Use Kaizen and Visual Cues to Support Training
Employee training should be regular, not sporadic. Keep training top of mind, whether updating procedures, bringing on new hires, or when determining what current staff may need for best performance. This may mean adding visual cues in addition to training to support workflows. Training methods and procedures vary by facility—your issues may not be solved using the same methods as another industrial location—but a Kaizen strategy can improve training overall when you follow a process specific to your needs.
After you’ve identified necessary improvements, consider how training and visuals may be related.

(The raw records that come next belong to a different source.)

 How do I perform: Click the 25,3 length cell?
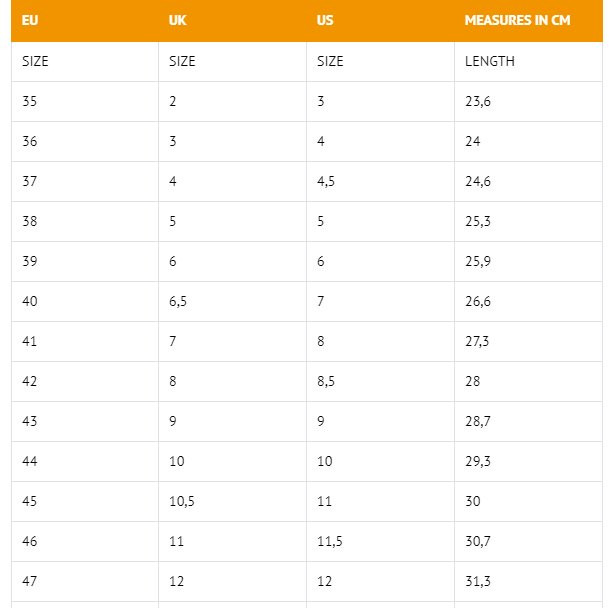(477, 221)
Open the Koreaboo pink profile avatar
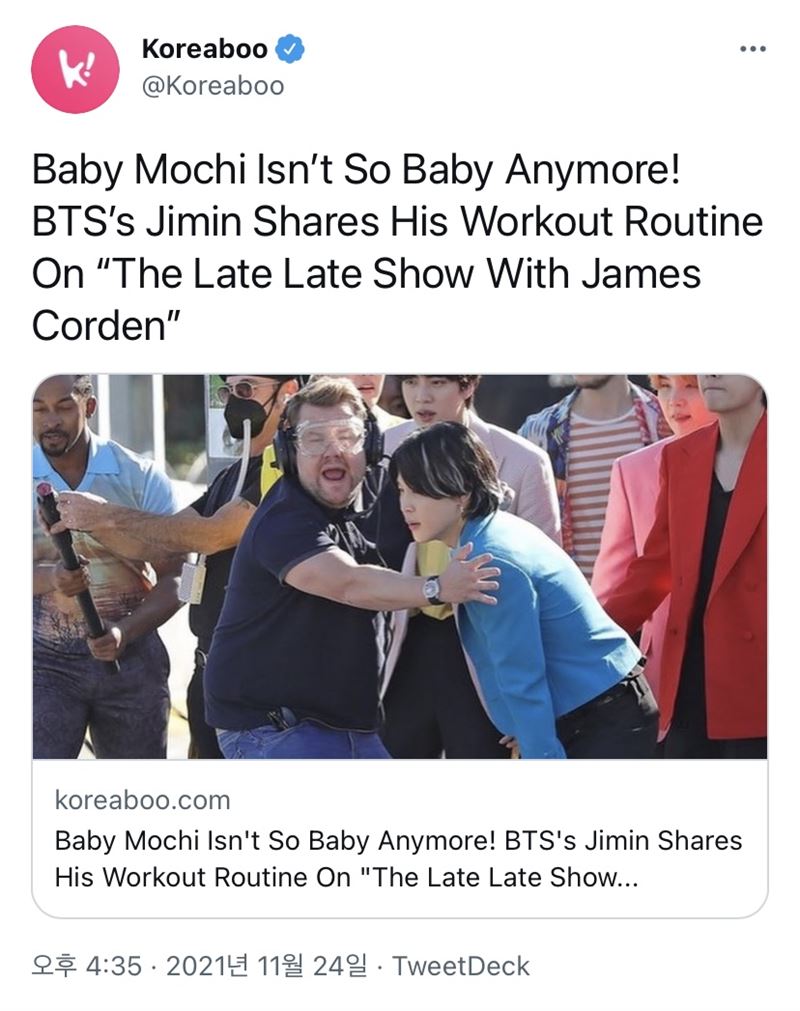The width and height of the screenshot is (800, 1011). tap(75, 69)
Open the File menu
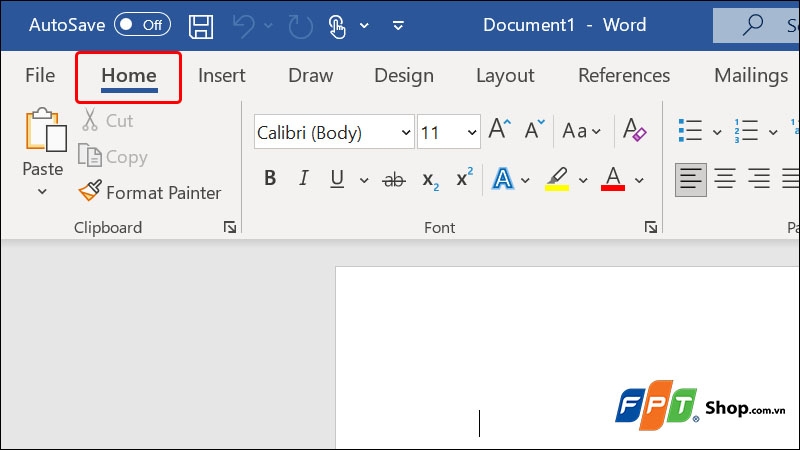Viewport: 800px width, 450px height. pos(40,75)

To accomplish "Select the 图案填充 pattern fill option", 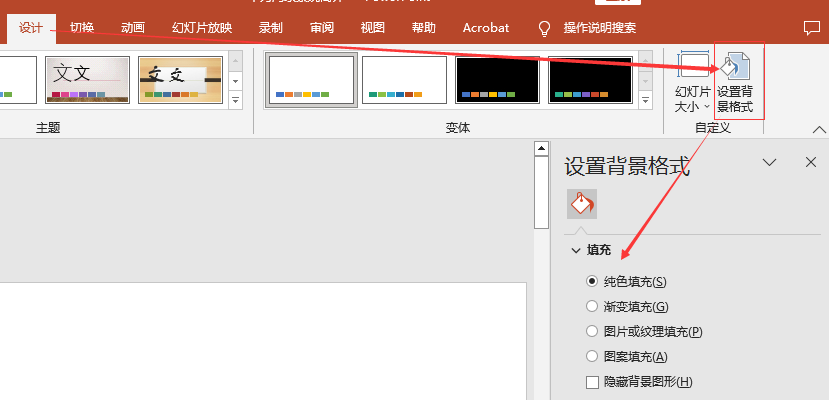I will [x=592, y=357].
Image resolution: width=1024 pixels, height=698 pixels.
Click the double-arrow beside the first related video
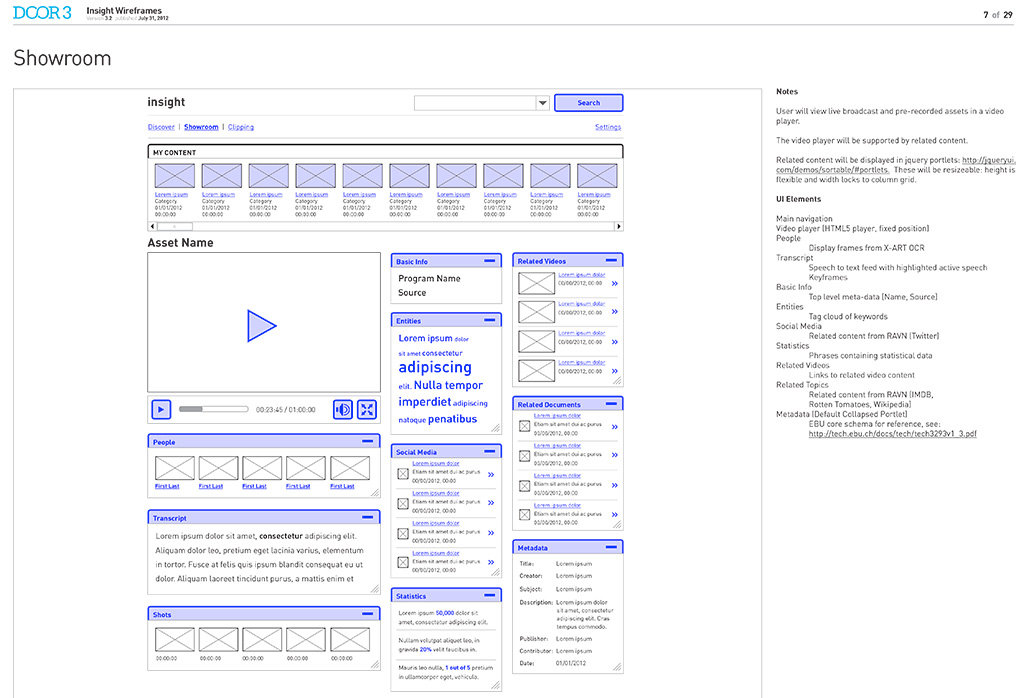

For example, if you wish to reduce bottlenecks in the production line, consider these options for using training and visual cues together:
- Add clear markings on the floor or in workstations to communicate each step of the process, which complements initial training and makes the process more intuitive.
- Color-code tools to correspond with specific procedures or areas on the production line so employees can find the right tool at a glance, rather than searching for the appropriate option.
- Redesignate parts a lengthy process and pair training with visual reminders of the new procedure—which can help reduce the cycle time, increase capacity, and prevent wasted resources.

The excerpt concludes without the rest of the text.